In Australia, the series premiere scored 1.124 million viewers in preliminary overnight viewership, making it the fourth most-watched program on free-to-air television for the evening. The second episode the following week scored 1.087 million preliminary overnight viewers and was ranked the fifth-highest-rated program on free-to-air television of the night. This success has led to suggestions by commentators that a local adaption could be imminent.

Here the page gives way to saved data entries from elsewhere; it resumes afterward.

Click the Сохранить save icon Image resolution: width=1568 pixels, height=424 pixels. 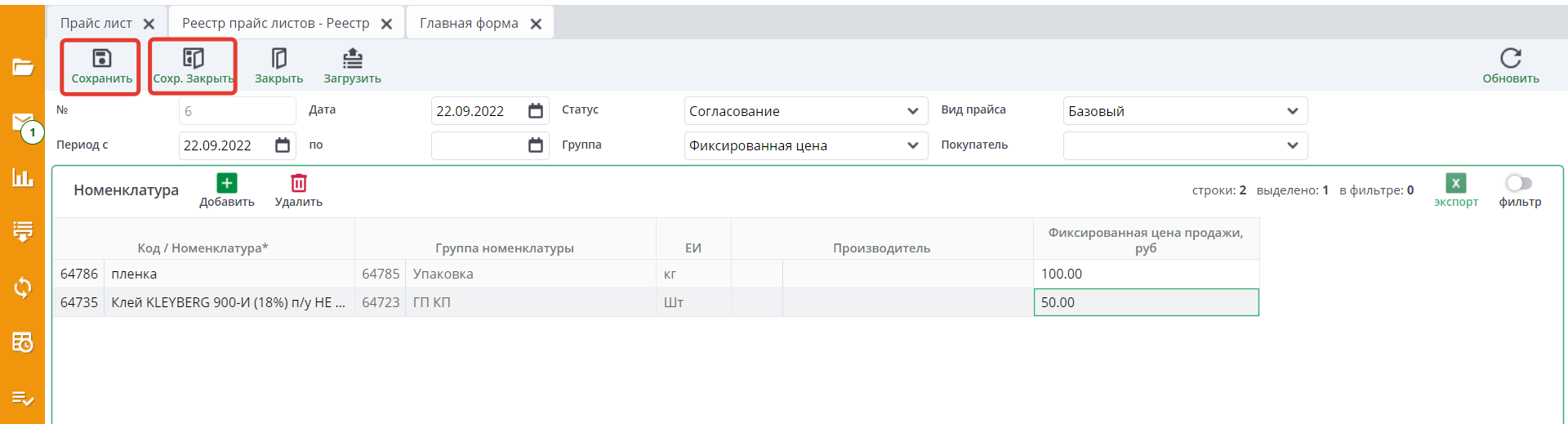tap(101, 58)
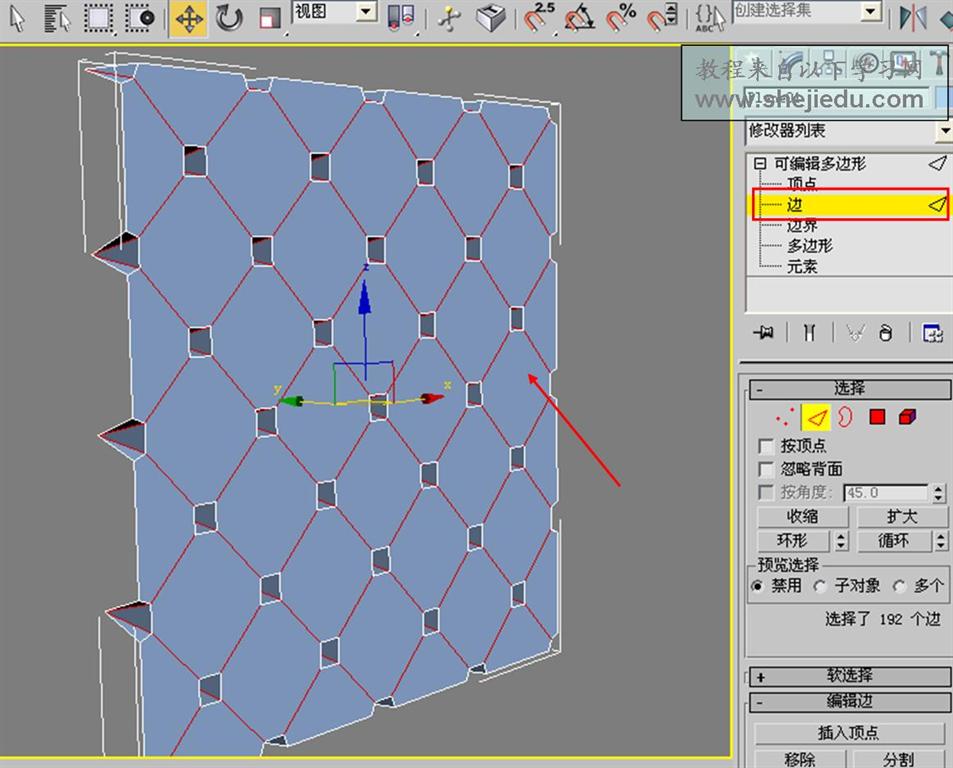
Task: Click the Mirror tool icon
Action: point(912,18)
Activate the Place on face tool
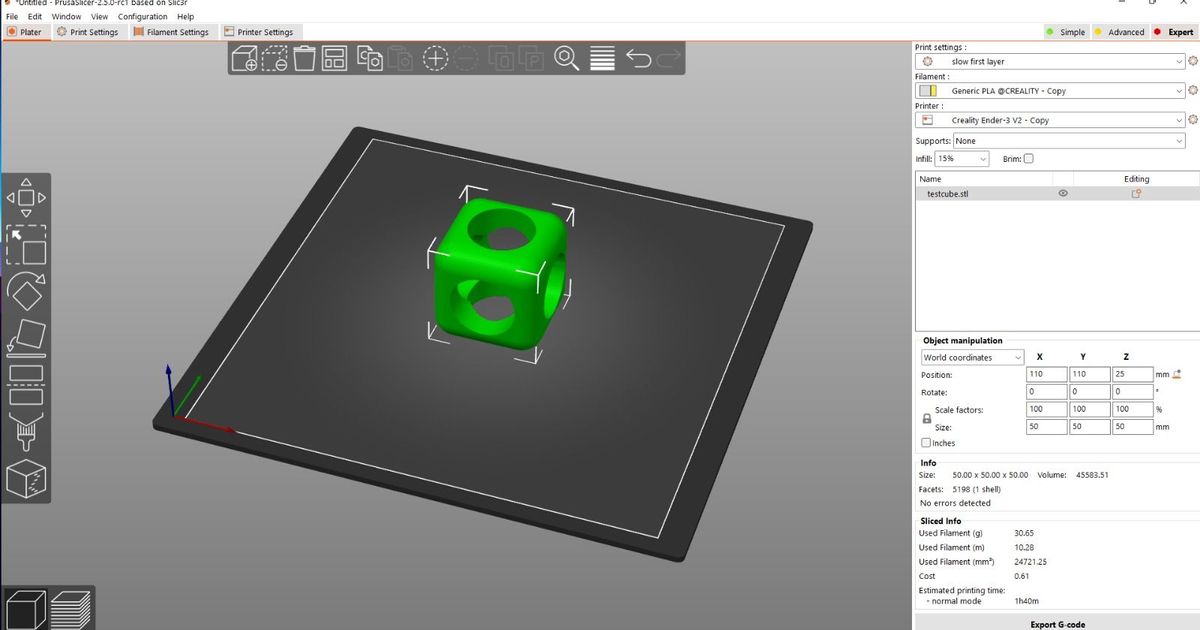This screenshot has height=630, width=1200. pyautogui.click(x=25, y=338)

== International versions ==

| Country | Title | Network | Host | Premiere |
|---|---|---|---|---|
| Brazil | Batalha do Lip Sync | TV Globo | Luciano Huck | August 14, 2022 |
| Canada (Quebec) | Lip Sync Battle: Face à Face | MusiquePlus/V | Joel Legendre Marie-Soleil Dion | October 2, 2015 |
| Chile | Lip Sync Chile | TVN | Karen Doggenweiler | July 6, 2015 |
| China | Lip Sync Battle Chinese: 对口型大作战^{[citation needed]} | Shenzhen TV/Sohu | Nic Li Yu Shasha | January 29, 2016 |
| Hungary | Playback párbaj | RTL Spike/RTL Klub | Laci Gáspár Zsófi Szabó | December 2, 2016 |
| Indonesia | Celebrity Lip Sync Battle | NET. | Ananda Omesh | October 12, 2015 |
| India | Lip Sing Battle | Star Plus | Farah Khan | September 16, 2017 |
| Italy | Lip Sync Battle (part of Tú sí que vales) | Canale 5 | Martín Castrogiovanni Alessio Sakara Giulia Stabile | September 27, 2025 |
| Mexico | Lip Sync Mexico | Comedy Central/Azteca 7 | Nicky Jam Adriana Ron Pedrique | July 6, 2016 |
| Panama | Lip Sync Battle Panamá | TVMax | Ingrid De Ycaza Miguel Oyola Franklyn Robinson | July 28, 2016 |
| Peru | Los reyes del playback | Latina | Cristian Rivero Jesús Alzamora Jazmín Pinedo | February 15, 2016 |
| Philippines | Lip Sync Battle Philippines | GMA Network | Michael V. Iya Villania | February 27, 2016 |
| Poland | Lip Sync Battle. Ustawka | player.pl | Natalia Jakuła Piotr Kędzierski | January 27, 2016 |
| Portugal | Lip Sync Portugal – Playback Total | SIC | César Mourão João Manzarra | January 13, 2019 |
| Russia | Короли фанеры Koroli fanery | Channel One Russia | Pavel Priluchnyy Yana Koshkina | September 16, 2017 |
| South Africa | Lip Sync Battle Africa | MTV Africa e.tv | Pearl Thusi D'Banj | April 14, 2016 |
| Thailand | Lip Sync Battle Thailand | ONE HD 31 (Season 1) GMM 25 (Season 2) | Niti Chaichitathorn Panisara Arayasakul (Season 1) Thanakrit Panichwit (Season 2) | July 17, 2017 |
| Ukraine | Ліпсінк батл Lipsync batl | 1+1 | Potap Tina Karol (Season 1) Lesia Nikitiuk (Season 2) | March 6, 2021 |
| United Kingdom | Lip Sync Battle UK | Channel 5 | Mel B Professor Green | January 8, 2016 |
| Vietnam | Kỳ Phùng Địch Thủ – Lip Sync Battle | HTV7 | Vân Sơn Ngọc Trinh Trấn Thành | August 6, 2016 |

==Spin-off==

A one-hour special, hosted by Sarah Hyland, aired on Nickelodeon on December 11, 2016 (followed by a repeat airing on Spike on December 14). In March 2017, a series order was announced for the kid-centered spin-off. In August 2017, it was announced that Nick Cannon would be replacing Sarah Hyland as the host and that JoJo Siwa would be joining him as his sidekick on Lip Sync Battle Shorties, which premiered in early 2018. It ended in 2019.